*DATA FOR REVIEW*:
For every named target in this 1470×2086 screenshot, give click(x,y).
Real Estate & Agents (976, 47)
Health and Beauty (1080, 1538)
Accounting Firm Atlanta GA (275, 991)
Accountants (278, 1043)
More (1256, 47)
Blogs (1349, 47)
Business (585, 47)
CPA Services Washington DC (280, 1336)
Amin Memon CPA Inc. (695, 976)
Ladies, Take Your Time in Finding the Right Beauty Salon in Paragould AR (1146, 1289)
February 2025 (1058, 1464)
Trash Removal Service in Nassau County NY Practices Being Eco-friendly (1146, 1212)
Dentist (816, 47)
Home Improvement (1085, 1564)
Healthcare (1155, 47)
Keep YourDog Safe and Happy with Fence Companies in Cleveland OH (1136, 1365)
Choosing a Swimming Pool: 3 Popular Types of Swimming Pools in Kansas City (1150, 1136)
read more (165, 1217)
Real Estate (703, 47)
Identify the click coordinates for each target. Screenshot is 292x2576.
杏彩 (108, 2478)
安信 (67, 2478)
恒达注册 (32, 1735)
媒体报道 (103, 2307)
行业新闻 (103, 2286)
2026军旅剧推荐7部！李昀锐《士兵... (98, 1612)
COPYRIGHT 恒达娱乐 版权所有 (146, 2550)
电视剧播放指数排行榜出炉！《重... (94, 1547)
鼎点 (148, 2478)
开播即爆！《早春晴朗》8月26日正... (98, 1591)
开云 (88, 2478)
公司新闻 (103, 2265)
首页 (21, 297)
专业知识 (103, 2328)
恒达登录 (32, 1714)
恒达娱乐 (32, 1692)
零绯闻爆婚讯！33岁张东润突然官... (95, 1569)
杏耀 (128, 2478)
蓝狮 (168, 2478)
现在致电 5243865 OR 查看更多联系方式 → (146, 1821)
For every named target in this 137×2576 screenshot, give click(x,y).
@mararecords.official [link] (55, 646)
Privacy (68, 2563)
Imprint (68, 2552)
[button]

*WORK INSTRUCTIONS*: Could you copy every line in the records that holds "give"?

*RESPONSE AREA*:
For every named target in this 1470×2086 screenshot, give click(x,y).
For every named target in this 137×2576 screenshot, give click(x,y).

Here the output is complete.